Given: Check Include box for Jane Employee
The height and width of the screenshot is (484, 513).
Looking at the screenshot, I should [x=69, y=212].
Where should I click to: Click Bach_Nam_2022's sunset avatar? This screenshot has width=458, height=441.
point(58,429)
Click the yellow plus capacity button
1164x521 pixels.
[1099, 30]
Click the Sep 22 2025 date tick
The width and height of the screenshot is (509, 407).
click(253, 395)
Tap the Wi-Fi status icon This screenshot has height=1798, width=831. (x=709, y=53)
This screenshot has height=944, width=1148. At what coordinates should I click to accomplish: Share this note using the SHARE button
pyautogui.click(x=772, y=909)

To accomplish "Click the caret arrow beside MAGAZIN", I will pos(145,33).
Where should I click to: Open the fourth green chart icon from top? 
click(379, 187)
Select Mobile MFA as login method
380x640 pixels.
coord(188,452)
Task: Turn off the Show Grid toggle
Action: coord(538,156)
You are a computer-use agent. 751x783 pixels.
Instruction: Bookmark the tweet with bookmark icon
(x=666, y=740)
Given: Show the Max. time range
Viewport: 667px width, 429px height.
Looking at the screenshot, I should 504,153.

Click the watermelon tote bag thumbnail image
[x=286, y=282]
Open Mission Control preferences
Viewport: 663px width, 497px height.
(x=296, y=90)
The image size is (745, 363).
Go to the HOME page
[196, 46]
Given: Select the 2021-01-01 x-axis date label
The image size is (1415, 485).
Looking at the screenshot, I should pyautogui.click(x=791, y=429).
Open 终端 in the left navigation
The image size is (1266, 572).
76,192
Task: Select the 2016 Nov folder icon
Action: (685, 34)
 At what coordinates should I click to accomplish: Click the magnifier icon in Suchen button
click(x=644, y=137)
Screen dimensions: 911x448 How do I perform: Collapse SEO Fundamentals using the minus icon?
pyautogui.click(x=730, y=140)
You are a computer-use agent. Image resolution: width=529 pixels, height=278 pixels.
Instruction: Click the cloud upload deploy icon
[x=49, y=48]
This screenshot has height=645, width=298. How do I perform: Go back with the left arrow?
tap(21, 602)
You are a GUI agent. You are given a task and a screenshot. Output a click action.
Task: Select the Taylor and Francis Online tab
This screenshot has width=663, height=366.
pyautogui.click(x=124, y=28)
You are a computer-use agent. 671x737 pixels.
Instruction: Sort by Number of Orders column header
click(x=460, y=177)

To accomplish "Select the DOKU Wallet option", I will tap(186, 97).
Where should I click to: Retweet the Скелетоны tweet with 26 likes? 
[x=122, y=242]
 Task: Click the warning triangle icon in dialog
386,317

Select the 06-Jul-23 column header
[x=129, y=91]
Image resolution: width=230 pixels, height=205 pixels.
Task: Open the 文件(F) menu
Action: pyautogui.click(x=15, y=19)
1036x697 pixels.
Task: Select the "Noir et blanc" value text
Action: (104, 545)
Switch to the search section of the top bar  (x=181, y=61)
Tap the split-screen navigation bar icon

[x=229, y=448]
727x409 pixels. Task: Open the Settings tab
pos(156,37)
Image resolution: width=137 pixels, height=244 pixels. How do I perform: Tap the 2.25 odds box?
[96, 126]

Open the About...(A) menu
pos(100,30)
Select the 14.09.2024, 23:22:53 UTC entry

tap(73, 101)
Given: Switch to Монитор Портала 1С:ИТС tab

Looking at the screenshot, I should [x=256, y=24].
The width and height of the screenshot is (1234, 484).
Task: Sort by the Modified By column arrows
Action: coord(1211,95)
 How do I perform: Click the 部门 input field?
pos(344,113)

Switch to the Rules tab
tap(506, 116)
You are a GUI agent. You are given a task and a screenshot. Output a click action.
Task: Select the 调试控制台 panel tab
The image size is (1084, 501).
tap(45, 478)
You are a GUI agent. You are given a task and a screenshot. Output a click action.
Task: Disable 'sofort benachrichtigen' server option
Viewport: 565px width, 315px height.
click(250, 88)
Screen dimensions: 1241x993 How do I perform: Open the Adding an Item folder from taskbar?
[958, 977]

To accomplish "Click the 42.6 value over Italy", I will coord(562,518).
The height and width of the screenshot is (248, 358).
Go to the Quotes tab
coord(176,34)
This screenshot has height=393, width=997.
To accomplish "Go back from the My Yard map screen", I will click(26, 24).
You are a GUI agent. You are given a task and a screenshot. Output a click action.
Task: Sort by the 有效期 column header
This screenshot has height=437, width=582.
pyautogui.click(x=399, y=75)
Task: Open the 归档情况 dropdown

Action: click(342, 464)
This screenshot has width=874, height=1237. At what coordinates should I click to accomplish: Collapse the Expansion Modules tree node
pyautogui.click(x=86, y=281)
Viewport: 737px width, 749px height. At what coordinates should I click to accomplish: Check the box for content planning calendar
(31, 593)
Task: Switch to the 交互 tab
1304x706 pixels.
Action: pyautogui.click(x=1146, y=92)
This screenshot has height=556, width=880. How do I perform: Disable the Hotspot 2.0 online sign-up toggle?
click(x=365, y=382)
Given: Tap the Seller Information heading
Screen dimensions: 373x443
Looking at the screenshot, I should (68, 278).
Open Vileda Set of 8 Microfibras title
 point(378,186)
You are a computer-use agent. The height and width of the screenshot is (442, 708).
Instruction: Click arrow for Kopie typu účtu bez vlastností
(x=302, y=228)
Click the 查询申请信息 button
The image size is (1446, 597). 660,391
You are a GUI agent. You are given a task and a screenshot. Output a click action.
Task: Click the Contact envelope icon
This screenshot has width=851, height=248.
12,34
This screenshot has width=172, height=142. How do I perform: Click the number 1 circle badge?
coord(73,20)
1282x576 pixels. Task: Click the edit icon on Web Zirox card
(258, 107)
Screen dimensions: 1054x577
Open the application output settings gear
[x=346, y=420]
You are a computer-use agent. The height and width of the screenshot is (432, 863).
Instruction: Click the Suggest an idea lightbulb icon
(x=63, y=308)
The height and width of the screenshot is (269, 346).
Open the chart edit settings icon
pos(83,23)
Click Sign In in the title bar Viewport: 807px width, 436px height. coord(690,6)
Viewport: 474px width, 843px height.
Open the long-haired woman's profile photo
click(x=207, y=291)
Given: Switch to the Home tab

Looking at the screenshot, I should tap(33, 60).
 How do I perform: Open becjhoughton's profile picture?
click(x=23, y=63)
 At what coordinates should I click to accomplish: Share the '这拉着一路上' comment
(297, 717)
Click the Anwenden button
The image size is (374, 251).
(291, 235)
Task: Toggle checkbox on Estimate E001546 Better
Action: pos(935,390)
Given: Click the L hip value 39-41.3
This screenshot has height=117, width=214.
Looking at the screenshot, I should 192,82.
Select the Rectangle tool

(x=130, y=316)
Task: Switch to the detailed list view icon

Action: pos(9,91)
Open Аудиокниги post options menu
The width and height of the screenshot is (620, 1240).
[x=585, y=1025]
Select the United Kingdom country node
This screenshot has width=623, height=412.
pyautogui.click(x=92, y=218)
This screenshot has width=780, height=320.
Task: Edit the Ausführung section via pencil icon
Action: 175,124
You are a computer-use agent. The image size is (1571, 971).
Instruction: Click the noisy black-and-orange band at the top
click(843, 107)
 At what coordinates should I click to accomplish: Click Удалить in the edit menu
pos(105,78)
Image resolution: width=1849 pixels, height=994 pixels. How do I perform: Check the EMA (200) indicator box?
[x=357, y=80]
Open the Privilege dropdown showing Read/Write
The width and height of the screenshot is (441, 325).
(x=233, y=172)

Exercise brief
The records must be given again in full, exactly as they were written.

Expected answer
Given: Check Include box for Jane Employee
The height and width of the screenshot is (484, 513).
Looking at the screenshot, I should [x=69, y=212].
Where should I click to: Click Bach_Nam_2022's sunset avatar? This screenshot has width=458, height=441.
point(58,429)
Click the yellow plus capacity button
1164x521 pixels.
[1099, 30]
Click the Sep 22 2025 date tick
The width and height of the screenshot is (509, 407).
click(253, 395)
Tap the Wi-Fi status icon This screenshot has height=1798, width=831. (x=709, y=53)
This screenshot has height=944, width=1148. At what coordinates should I click to accomplish: Share this note using the SHARE button
pyautogui.click(x=772, y=909)

To accomplish "Click the caret arrow beside MAGAZIN", I will pos(145,33).
Where should I click to: Open the fourth green chart icon from top? 
click(379, 187)
Select Mobile MFA as login method
380x640 pixels.
coord(188,452)
Task: Turn off the Show Grid toggle
Action: coord(538,156)
You are a computer-use agent. 751x783 pixels.
Instruction: Bookmark the tweet with bookmark icon
(x=666, y=740)
Given: Show the Max. time range
Viewport: 667px width, 429px height.
Looking at the screenshot, I should 504,153.

Click the watermelon tote bag thumbnail image
[x=286, y=282]
Open Mission Control preferences
Viewport: 663px width, 497px height.
(x=296, y=90)
The image size is (745, 363).
Go to the HOME page
[196, 46]
Given: Select the 2021-01-01 x-axis date label
The image size is (1415, 485).
Looking at the screenshot, I should pyautogui.click(x=791, y=429).
Open 终端 in the left navigation
The image size is (1266, 572).
76,192
Task: Select the 2016 Nov folder icon
Action: (685, 34)
 At what coordinates should I click to accomplish: Click the magnifier icon in Suchen button
click(x=644, y=137)
Screen dimensions: 911x448 How do I perform: Collapse SEO Fundamentals using the minus icon?
pyautogui.click(x=730, y=140)
You are a computer-use agent. Image resolution: width=529 pixels, height=278 pixels.
Instruction: Click the cloud upload deploy icon
[x=49, y=48]
This screenshot has height=645, width=298. How do I perform: Go back with the left arrow?
tap(21, 602)
You are a GUI agent. You are given a task and a screenshot. Output a click action.
Task: Select the Taylor and Francis Online tab
This screenshot has width=663, height=366.
pyautogui.click(x=124, y=28)
You are a computer-use agent. 671x737 pixels.
Instruction: Sort by Number of Orders column header
click(x=460, y=177)

To accomplish "Select the DOKU Wallet option", I will tap(186, 97).
Where should I click to: Retweet the Скелетоны tweet with 26 likes? 
[x=122, y=242]
 Task: Click the warning triangle icon in dialog
386,317

Select the 06-Jul-23 column header
[x=129, y=91]
Image resolution: width=230 pixels, height=205 pixels.
Task: Open the 文件(F) menu
Action: pyautogui.click(x=15, y=19)
1036x697 pixels.
Task: Select the "Noir et blanc" value text
Action: (104, 545)
Switch to the search section of the top bar  (x=181, y=61)
Tap the split-screen navigation bar icon

[x=229, y=448]
727x409 pixels. Task: Open the Settings tab
pos(156,37)
Image resolution: width=137 pixels, height=244 pixels. How do I perform: Tap the 2.25 odds box?
[96, 126]

Open the About...(A) menu
pos(100,30)
Select the 14.09.2024, 23:22:53 UTC entry

tap(73, 101)
Given: Switch to Монитор Портала 1С:ИТС tab

Looking at the screenshot, I should [x=256, y=24].
The width and height of the screenshot is (1234, 484).
Task: Sort by the Modified By column arrows
Action: coord(1211,95)
 How do I perform: Click the 部门 input field?
pos(344,113)

Switch to the Rules tab
tap(506, 116)
You are a GUI agent. You are given a task and a screenshot. Output a click action.
Task: Select the 调试控制台 panel tab
The image size is (1084, 501).
tap(45, 478)
You are a GUI agent. You are given a task and a screenshot. Output a click action.
Task: Disable 'sofort benachrichtigen' server option
Viewport: 565px width, 315px height.
click(250, 88)
Screen dimensions: 1241x993 How do I perform: Open the Adding an Item folder from taskbar?
[958, 977]

To accomplish "Click the 42.6 value over Italy", I will coord(562,518).
The height and width of the screenshot is (248, 358).
Go to the Quotes tab
coord(176,34)
This screenshot has height=393, width=997.
To accomplish "Go back from the My Yard map screen", I will click(26, 24).
You are a GUI agent. You are given a task and a screenshot. Output a click action.
Task: Sort by the 有效期 column header
This screenshot has height=437, width=582.
pyautogui.click(x=399, y=75)
Task: Open the 归档情况 dropdown

Action: click(342, 464)
This screenshot has width=874, height=1237. At what coordinates should I click to accomplish: Collapse the Expansion Modules tree node
pyautogui.click(x=86, y=281)
Viewport: 737px width, 749px height. At what coordinates should I click to accomplish: Check the box for content planning calendar
(31, 593)
Task: Switch to the 交互 tab
1304x706 pixels.
Action: pyautogui.click(x=1146, y=92)
This screenshot has height=556, width=880. How do I perform: Disable the Hotspot 2.0 online sign-up toggle?
click(x=365, y=382)
Given: Tap the Seller Information heading
Screen dimensions: 373x443
Looking at the screenshot, I should (68, 278).
Open Vileda Set of 8 Microfibras title
 point(378,186)
You are a computer-use agent. The height and width of the screenshot is (442, 708).
Instruction: Click arrow for Kopie typu účtu bez vlastností
(x=302, y=228)
Click the 查询申请信息 button
The image size is (1446, 597). 660,391
You are a GUI agent. You are given a task and a screenshot. Output a click action.
Task: Click the Contact envelope icon
This screenshot has width=851, height=248.
12,34
This screenshot has width=172, height=142. How do I perform: Click the number 1 circle badge?
coord(73,20)
1282x576 pixels. Task: Click the edit icon on Web Zirox card
(258, 107)
Screen dimensions: 1054x577
Open the application output settings gear
[x=346, y=420]
You are a computer-use agent. The height and width of the screenshot is (432, 863).
Instruction: Click the Suggest an idea lightbulb icon
(x=63, y=308)
The height and width of the screenshot is (269, 346).
Open the chart edit settings icon
pos(83,23)
Click Sign In in the title bar Viewport: 807px width, 436px height. coord(690,6)
Viewport: 474px width, 843px height.
Open the long-haired woman's profile photo
click(x=207, y=291)
Given: Switch to the Home tab

Looking at the screenshot, I should tap(33, 60).
 How do I perform: Open becjhoughton's profile picture?
click(x=23, y=63)
 At what coordinates should I click to accomplish: Share the '这拉着一路上' comment
(297, 717)
Click the Anwenden button
The image size is (374, 251).
(291, 235)
Task: Toggle checkbox on Estimate E001546 Better
Action: pos(935,390)
Given: Click the L hip value 39-41.3
This screenshot has height=117, width=214.
Looking at the screenshot, I should 192,82.
Select the Rectangle tool

(x=130, y=316)
Task: Switch to the detailed list view icon

Action: pos(9,91)
Open Аудиокниги post options menu
The width and height of the screenshot is (620, 1240).
[x=585, y=1025]
Select the United Kingdom country node
This screenshot has width=623, height=412.
pyautogui.click(x=92, y=218)
This screenshot has width=780, height=320.
Task: Edit the Ausführung section via pencil icon
Action: 175,124
You are a computer-use agent. The image size is (1571, 971).
Instruction: Click the noisy black-and-orange band at the top
click(843, 107)
 At what coordinates should I click to accomplish: Click Удалить in the edit menu
pos(105,78)
Image resolution: width=1849 pixels, height=994 pixels. How do I perform: Check the EMA (200) indicator box?
[x=357, y=80]
Open the Privilege dropdown showing Read/Write
The width and height of the screenshot is (441, 325).
(x=233, y=172)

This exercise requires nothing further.